How to use Intel compiler c++ to run cuda code?

hl3381 · April 17, 2020, 5:04pm

Hi,
I am trying to hybrid OpenMp and Cuda to accelerate my program, but visual studio does not support higher versions than OpenMp2.0, and I want to use some function in at least OpenMp 3.1. So I installed Intel parallel studio, but it cannot work.
My OS is Windows 10, and the Visual studion 2019, Intel parallel studio XE 2019 and Cuda toolkit 10.2 are installed.
I have tried to run several programs which run well within VS and Cuda, but all failed in Intel compiler and Cuda. The same error is reported, "Invalid preprocessor command ‘include_next’ ". The ‘# include_next’ is in ‘math.h’ of Intel C++ include directory. I have searched online for a long time, and I still don’t find available approach to solve this problem in Windows operation system. Could someone give me some advise and I am really appreciate any comment you posted. Thank you.

luis.leon · April 17, 2020, 6:33pm

Hi @hl3381

I have done something kind of similar but on Linux. Since nvcc is actually a wrapper, you can use only the linker wrapped by nvcc and compile with Intel those parts which are really host code. The process is more or less:

Invoke the icc or icpp to create the object (.o files) from each source code (.cpp).
Invoke the nvcc to create the object files for cuda files
Invoke the nvcc to link

You can find a bit of information here:

https://devblogs.nvidia.com/separate-compilation-linking-cuda-device-code/

and to specify within the wrapper which compiler:

Regards,
Leon

hl3381 · April 20, 2020, 5:39am

Hi Leon,

Thank you million tons! It really did work. I am very sorry to reply so late cause I was not farmiliar with the compiler directives and I have to make a fresh start to learn it.

In windows system, the main steps to compile program with Intel c++ compiler and nvcc is same as linux, but there are some small differences between them.

The icl should be invoked to create the object file with each cpp file. Any cuda API or kernels are not allowed in the cpp file.

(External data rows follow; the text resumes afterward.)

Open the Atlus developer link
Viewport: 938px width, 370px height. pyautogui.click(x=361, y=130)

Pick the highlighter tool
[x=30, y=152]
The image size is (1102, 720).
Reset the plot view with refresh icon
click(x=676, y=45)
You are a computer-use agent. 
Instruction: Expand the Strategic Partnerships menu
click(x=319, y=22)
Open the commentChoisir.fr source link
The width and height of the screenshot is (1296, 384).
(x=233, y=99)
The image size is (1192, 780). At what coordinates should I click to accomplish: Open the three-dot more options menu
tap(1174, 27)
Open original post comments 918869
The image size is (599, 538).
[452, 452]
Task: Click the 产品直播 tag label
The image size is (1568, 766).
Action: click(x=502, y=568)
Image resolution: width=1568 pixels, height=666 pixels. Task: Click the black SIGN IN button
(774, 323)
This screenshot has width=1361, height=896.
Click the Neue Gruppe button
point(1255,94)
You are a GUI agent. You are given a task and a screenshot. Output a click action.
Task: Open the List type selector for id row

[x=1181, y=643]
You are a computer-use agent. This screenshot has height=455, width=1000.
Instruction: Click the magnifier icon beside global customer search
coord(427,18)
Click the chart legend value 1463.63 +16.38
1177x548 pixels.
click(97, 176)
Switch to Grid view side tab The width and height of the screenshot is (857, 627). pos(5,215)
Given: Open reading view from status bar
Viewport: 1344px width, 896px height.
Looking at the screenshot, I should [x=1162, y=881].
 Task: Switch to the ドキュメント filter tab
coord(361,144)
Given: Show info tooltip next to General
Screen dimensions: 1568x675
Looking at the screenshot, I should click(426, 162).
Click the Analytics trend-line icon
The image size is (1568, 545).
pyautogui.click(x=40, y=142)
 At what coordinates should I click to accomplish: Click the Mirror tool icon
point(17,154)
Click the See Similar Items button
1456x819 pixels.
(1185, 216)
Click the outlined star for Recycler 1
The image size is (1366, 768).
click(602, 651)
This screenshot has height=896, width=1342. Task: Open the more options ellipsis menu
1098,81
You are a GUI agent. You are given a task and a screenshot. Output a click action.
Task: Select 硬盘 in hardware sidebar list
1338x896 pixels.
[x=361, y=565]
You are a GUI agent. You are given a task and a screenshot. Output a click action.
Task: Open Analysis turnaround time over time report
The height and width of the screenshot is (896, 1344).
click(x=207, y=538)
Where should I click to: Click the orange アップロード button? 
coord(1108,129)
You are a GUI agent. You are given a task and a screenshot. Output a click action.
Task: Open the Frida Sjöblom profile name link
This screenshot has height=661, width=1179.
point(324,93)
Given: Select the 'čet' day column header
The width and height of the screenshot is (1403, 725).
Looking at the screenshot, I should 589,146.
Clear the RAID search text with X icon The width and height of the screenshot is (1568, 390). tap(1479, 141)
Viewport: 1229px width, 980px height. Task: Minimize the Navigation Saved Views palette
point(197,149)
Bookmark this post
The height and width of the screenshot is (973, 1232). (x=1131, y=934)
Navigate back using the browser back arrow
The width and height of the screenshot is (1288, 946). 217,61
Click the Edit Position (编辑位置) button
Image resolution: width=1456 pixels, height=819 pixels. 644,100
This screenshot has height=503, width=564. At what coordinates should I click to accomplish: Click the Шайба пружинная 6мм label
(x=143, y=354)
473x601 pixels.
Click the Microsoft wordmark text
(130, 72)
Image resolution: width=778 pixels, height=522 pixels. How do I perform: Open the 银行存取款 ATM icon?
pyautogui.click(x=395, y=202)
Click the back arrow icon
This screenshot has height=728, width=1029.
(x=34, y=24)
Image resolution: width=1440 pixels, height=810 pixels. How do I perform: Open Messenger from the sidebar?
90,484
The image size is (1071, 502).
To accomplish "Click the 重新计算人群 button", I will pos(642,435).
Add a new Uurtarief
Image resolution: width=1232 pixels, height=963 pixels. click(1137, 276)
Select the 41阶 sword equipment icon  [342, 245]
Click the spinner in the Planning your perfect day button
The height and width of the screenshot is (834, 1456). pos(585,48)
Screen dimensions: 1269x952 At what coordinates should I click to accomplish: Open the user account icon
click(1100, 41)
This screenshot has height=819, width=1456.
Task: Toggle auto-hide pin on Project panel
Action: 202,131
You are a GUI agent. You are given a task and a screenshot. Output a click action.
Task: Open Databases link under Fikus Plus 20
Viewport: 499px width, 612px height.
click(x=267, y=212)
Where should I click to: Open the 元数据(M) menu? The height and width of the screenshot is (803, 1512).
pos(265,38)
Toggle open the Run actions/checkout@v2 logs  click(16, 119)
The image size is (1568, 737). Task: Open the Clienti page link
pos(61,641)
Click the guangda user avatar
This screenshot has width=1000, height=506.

The /Qopenmp should be included in the command line for Openmp usage.
Invoke the nvcc to create the object files for cuda files.
Invoke the nvcc to link and create the app file.

It should be noted that we don’t need to follow all steps posted in the Blog. It is no need to create the gupCode.obj, and the final step to link and create app is to invoke nvcc while not icl (g++ in the Blog).

The Visual Profiler can also be used to analyze the app.

Thank you!

Best regards,
LIU He